Description of study:

  • Four randomly assigned groups: one with each investigational drug, one with Rimadyl and one with placebo
  • Visits: Visits 1 and 2 for screening diagnostic tests (exam, lameness evaluation, X-rays, ECG, blood and urine sampling), Visit 2 becomes dosing visit if dog qualifies, Visit 3 at two weeks following, Visit 4 two weeks after Visit 3
  • All study drugs given orally in clinic on visit days, and at home by owner (twice daily dosing)

The study covers costs of study visits, screening diagnostics, study medications and study-related tests. Owners who complete the study are eligible for a Visa gift card up to $150.

For questions and to schedule an appointment, please contact Sara Pracht (see above).

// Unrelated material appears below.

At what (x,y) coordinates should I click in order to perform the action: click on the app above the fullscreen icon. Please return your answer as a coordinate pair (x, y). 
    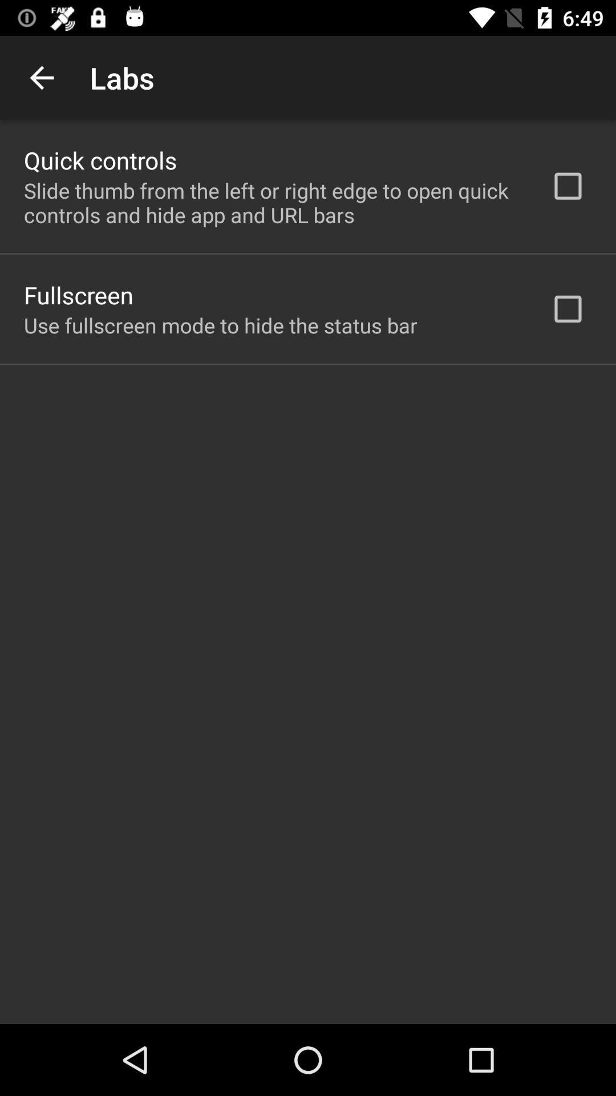
    Looking at the image, I should click on (272, 203).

Hydrocodone in the management of perioperative pain following TPLO surgery in dogs

Current Status: Open and enrolling
Investigators:
Michael Conzemius, DVM, PhD, DACVS
Ann Heffernan, DVM
Contact: Dr. Heffernan at heff0050@umn.edu or Andrea Eckert, study technician, at 612-625-3157, aleckert@umn.edu

Managing pain after surgery continues to be of increasing importance in veterinary medicine. Non Steroidal Anti Inflammatory Drugs (NSAIDS) are FDA approved for pain relief before, during, and after surgery, but many dogs have contraindications (reasons to not use) to NSAIDS so oral alternatives are still needed.

Hydrocodone is in a class of drugs called opioids and is a commonly used analgesic and cough-suppressant in humans. This study will compare hydrocodone to an NSAID (Previcox) with the hypothesis that it will provide the same pain relief effect in dogs after TPLO surgery. This will be a randomized, blinded study in client-owned dogs. Patient pain will be measured using pressure platform limb function analysis and a subjective cumulative pain score.

Dogs needed:

  • Healthy adult dogs with cranial cruciate ligament rupture (CCLR) in one leg planning on TPLO (Tibial Plateau Leveling Osteotomy) surgery at the Veterinary Medical Center
  • Weigh > 25 kg (55 lbs)
  • Diagnosis confirmed by x-ray, normal blood tests
  • Certain pain medications not allowed for 3-7 days prior to study - call for details
  • Not pregnant, not aggressive, no bleeding disorders, no neurological impairments

All dogs enrolled in the study will have a unlitateral TPLO plus meniscus inspection (no arthroscopy) by caudomedial or craniolateral arthrotomy at the VMC. Each patient will be randomized into one of two groups: hydrocodone or standard of care (Previcox). Pain levels will be monitored prior to surgery, the day of surgery and for three days post-op using a pressure platform stance analysis and a standardized pain scale. The client will be responsible for the cost of the TPLO surgery. The study pays for the additional days of hospitalization and post-op pain medications.

Owners willing to participate will receive a $300 credit at the Veterinary Medical Center as compensation for participating.